To do
Render the lines of the listing starting at the line containing "At what (x,y)" and ending at the line containing "coordinates (593, 249)." as a Markdown table with a Row column for the row number and a Line column for the line, leaving out blank lines.

-*-*-

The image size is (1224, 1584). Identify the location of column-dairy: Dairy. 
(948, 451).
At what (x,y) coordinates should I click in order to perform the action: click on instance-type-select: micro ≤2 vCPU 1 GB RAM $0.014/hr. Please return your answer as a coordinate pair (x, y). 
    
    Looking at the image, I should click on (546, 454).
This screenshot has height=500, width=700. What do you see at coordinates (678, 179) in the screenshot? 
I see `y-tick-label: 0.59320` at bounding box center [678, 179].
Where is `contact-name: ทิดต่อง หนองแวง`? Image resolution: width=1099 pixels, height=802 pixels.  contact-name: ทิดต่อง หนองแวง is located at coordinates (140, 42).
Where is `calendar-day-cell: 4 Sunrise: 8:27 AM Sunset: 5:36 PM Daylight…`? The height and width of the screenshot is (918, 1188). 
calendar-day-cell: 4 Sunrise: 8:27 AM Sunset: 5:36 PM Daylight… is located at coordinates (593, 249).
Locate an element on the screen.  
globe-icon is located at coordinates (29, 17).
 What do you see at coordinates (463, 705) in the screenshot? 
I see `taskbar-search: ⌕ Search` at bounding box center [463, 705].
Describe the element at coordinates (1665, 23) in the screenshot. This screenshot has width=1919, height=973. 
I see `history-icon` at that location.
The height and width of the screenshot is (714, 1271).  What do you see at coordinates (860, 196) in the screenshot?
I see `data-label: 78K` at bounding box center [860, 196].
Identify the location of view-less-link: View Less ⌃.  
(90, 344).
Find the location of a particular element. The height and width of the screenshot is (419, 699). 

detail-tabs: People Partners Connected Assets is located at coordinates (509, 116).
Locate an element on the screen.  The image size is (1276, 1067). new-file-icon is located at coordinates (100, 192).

-*-*-

Written solution
| Row | Line |
|---|---|
| 1 | At what (x,y) coordinates should I click in order to perform the action: click on instance-type-select: micro ≤2 vCPU 1 GB RAM $0.014/hr. Please return your answer as a coordinate pair (x, y).  |
| 2 |     Looking at the image, I should click on (546, 454). |
| 3 | This screenshot has height=500, width=700. What do you see at coordinates (678, 179) in the screenshot?  |
| 4 | I see `y-tick-label: 0.59320` at bounding box center [678, 179]. |
| 5 | Where is `contact-name: ทิดต่อง หนองแวง`? Image resolution: width=1099 pixels, height=802 pixels.  contact-name: ทิดต่อง หนองแวง is located at coordinates (140, 42). |
| 6 | Where is `calendar-day-cell: 4 Sunrise: 8:27 AM Sunset: 5:36 PM Daylight…`? The height and width of the screenshot is (918, 1188).  |
| 7 | calendar-day-cell: 4 Sunrise: 8:27 AM Sunset: 5:36 PM Daylight… is located at coordinates (593, 249). |